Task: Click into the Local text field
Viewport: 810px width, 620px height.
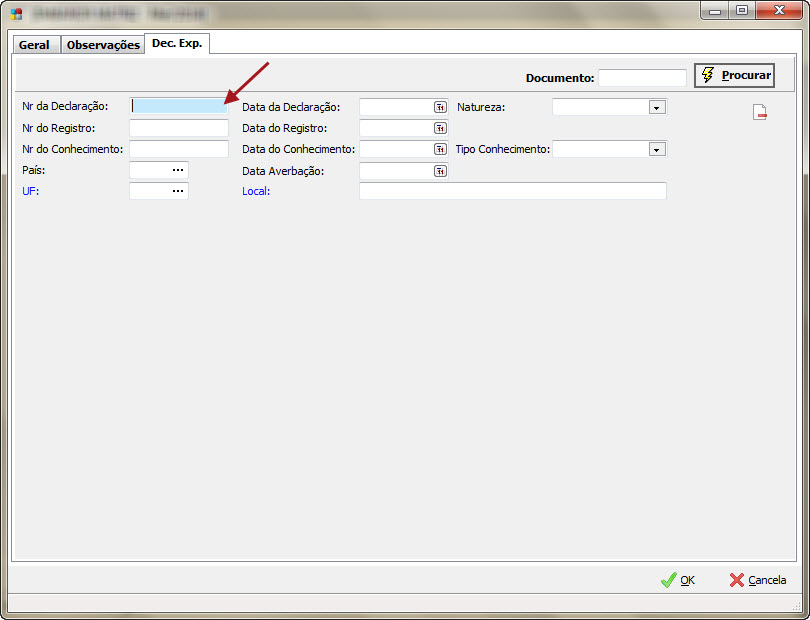Action: [512, 191]
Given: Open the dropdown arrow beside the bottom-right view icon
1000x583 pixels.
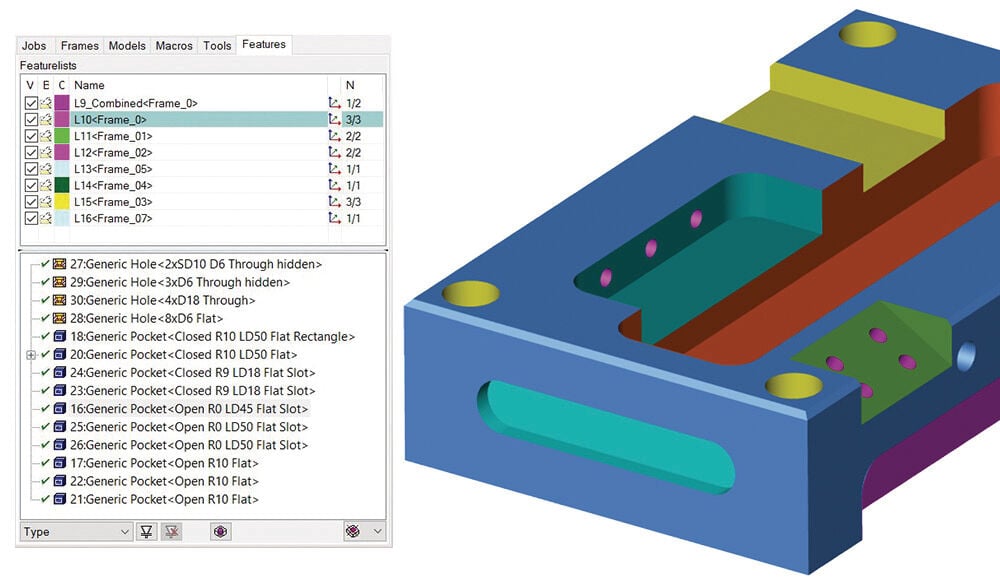Looking at the screenshot, I should (x=378, y=532).
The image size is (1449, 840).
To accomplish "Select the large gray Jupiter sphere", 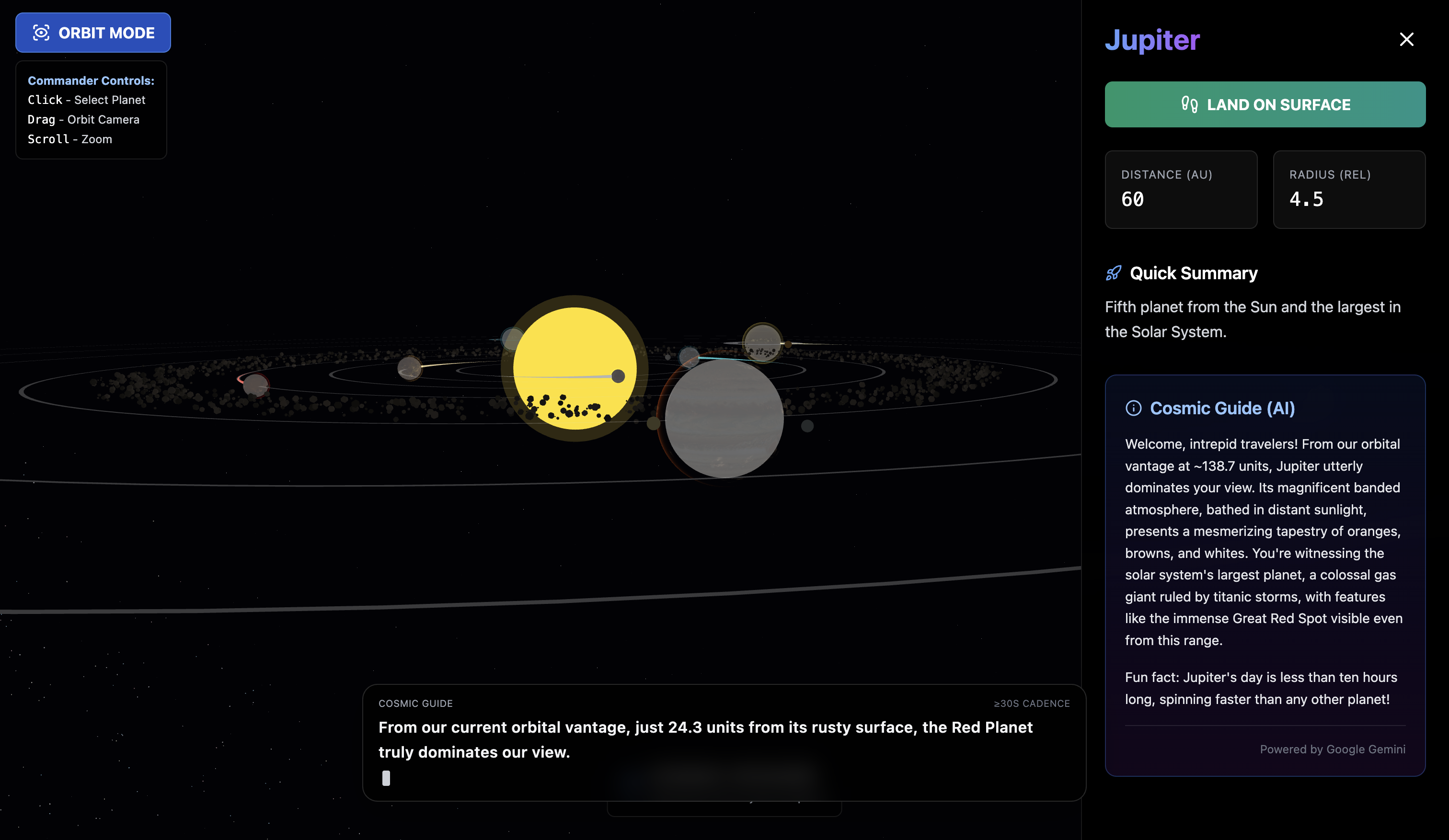I will [x=724, y=418].
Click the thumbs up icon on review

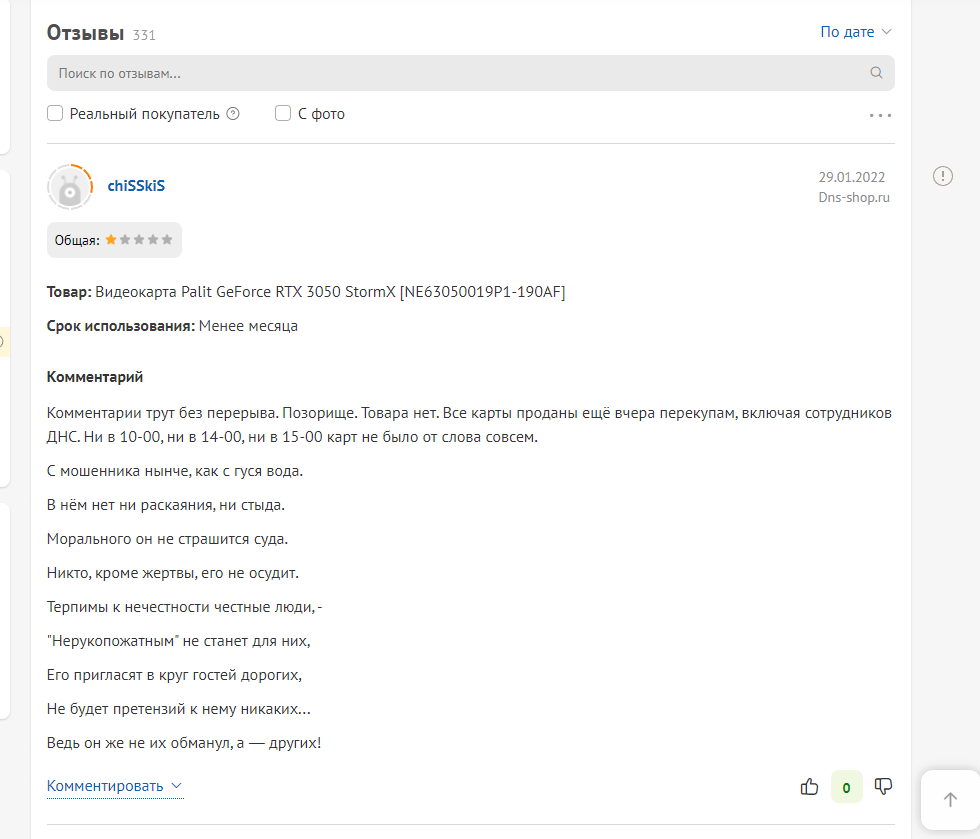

Exercise goal - Pull out every line from the rows above that contains the word "icon".

Task response -
Given: Open the dropdown arrow beside the bottom-right view icon
Click the thumbs up icon on review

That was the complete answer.